Artikel:
================
Rezension von Cronn
Geduckt schleiche ich mich durch das Unterholz. Aufgrund meiner Tarnkleidung sehe ich aus wie ein Busch. Aber das ist in dieser Umgebung nicht lächerlich, sondern im Gegenteil sehr praktisch. Dadurch kann ich kaum gesehen werden.
Das Sonnenlicht bricht sich in vielerlei Flecken im Kronendach der Dschungelbäume, die hier so dicht stehen wie kaum sonst außer im Regenwald. Aber ich bin nicht im Regenwald, und meine Aufgabe ist es auch nicht, nach Schmetterlingen oder anderen Getier zu suchen – mein Auftrag lautet: Eliminiere den Diktator!
Schon lichtet sich vor mir das Gehölz. Ich gehe nieder auf alle Viere, schließlich robbe ich die letzten Meter. Und das alles nur aus dem einen Grund, damit ich nicht am Waldrand von den Feinden ausgemacht werden kann. Die Chance auf einen ruhigen Schuss vergrößert sich dadurch ungemein.
Ich schiebe den Lauf meines Scharfschützengewehrs nach vorn und linse durch das Okular. Vor mir befindet sich eine Raffinerie-Anlage am Rand der Küste dieser Insel. Auf den großen Tanks stehen überall Wachmänner mit Ak-47-Gewehren und beobachten das Areal.
„Die Zielperson befindet sich in dem Gebäude auf zwölf Uhr!“, wispert mein Kontaktmann durch das Headset mir zu. Ich nehme direkt vor mir ein Container-Haus wahr, darin zwei Personen, die sich unterhalten. Einer davon ist meine Zielperson, die ich von Fotos kenne.
„Warte noch auf den perfekten Zeitpunkt zum Schuss!“
Atemlos liege ich am Waldrand und beobachte das Gebäude. Mein Puls liegt bei 80. Das ist ok. Tief ein- und ausatmen, nicht vergessen, ermahne ich mich.
Ich muss die Zielperson durch ein Glasfenster hindurch erwischen. Ich hoffe inständig, dass mein Geschoss nicht allzu sehr durch das splitternde Glas abgelenkt werden wird. Vielleicht sollte ich das in den Schusswinkel einberechnen?
„Jetzt! Feuerfreigabe!“, höre ich aus dem Headset.
Tief atme ich ein, blicke durch das Zielfernrohr und halte den Atem an. Ich berechne den Wind und seine Auswirkung auf die Flugbahn des Geschosses mit ein, muss demnach etwas weiter links und nach oben das Zielkreuz ausrichten. Dann krümme ich den Finger, drücke den Hebel bis zum Druckpunkt – und ziehe den Abzug dann vollends durch.
================
Anweisung: Wiederhole bitte einen Abschnitt der Rezension wortgetreu: Setze bei den Worten mit „Rezension von Cronn“ ein und höre nach „sich dadurch ungemein.“ auf.

Angezeigte Informationen:
================
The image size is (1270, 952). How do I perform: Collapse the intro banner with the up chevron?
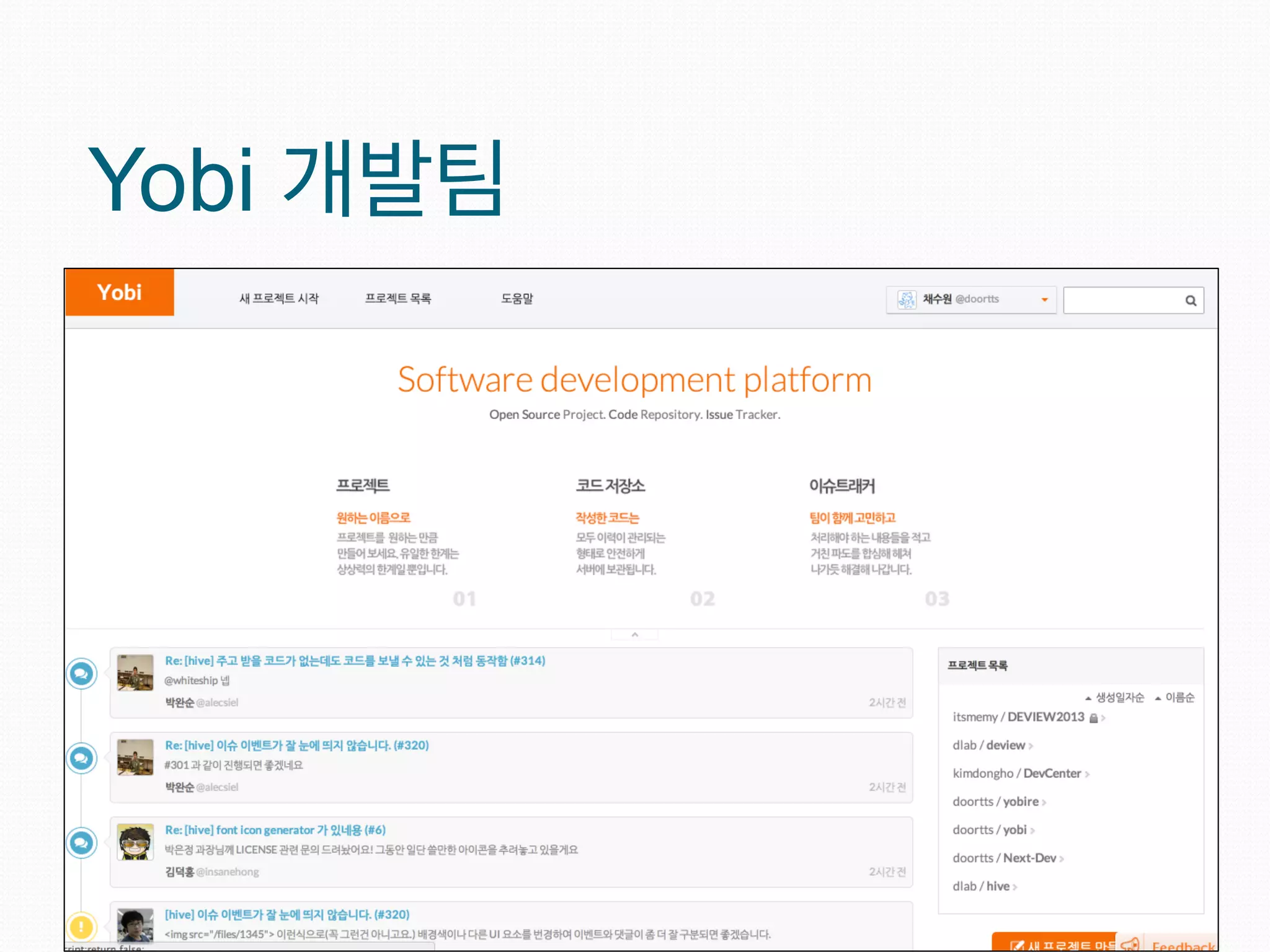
================
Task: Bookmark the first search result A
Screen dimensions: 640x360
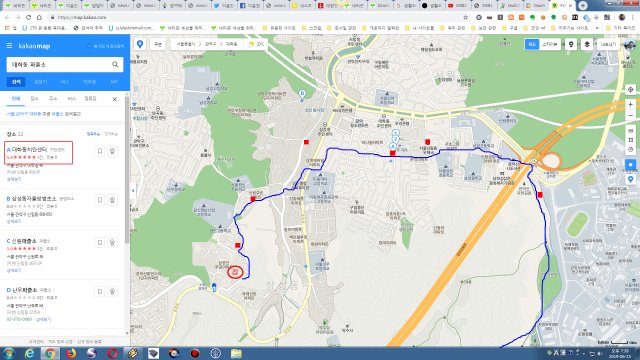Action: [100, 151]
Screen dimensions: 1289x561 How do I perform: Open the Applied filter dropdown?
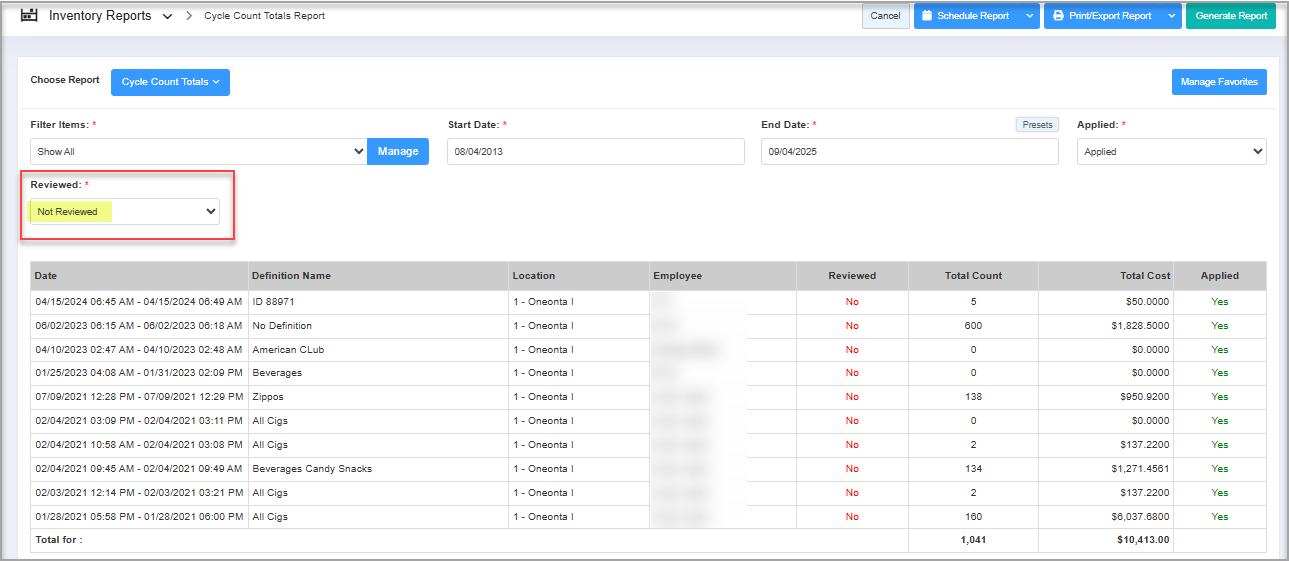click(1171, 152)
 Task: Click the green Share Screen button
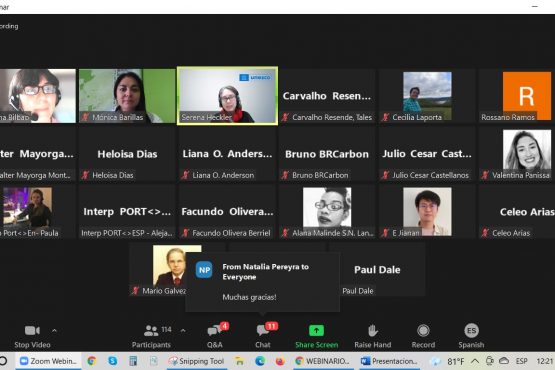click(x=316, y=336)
================
Vollständige Ausgabe:
Rezension von Cronn
Geduckt schleiche ich mich durch das Unterholz. Aufgrund meiner Tarnkleidung sehe ich aus wie ein Busch. Aber das ist in dieser Umgebung nicht lächerlich, sondern im Gegenteil sehr praktisch. Dadurch kann ich kaum gesehen werden.
Das Sonnenlicht bricht sich in vielerlei Flecken im Kronendach der Dschungelbäume, die hier so dicht stehen wie kaum sonst außer im Regenwald. Aber ich bin nicht im Regenwald, und meine Aufgabe ist es auch nicht, nach Schmetterlingen oder anderen Getier zu suchen – mein Auftrag lautet: Eliminiere den Diktator!
Schon lichtet sich vor mir das Gehölz. Ich gehe nieder auf alle Viere, schließlich robbe ich die letzten Meter. Und das alles nur aus dem einen Grund, damit ich nicht am Waldrand von den Feinden ausgemacht werden kann. Die Chance auf einen ruhigen Schuss vergrößert sich dadurch ungemein.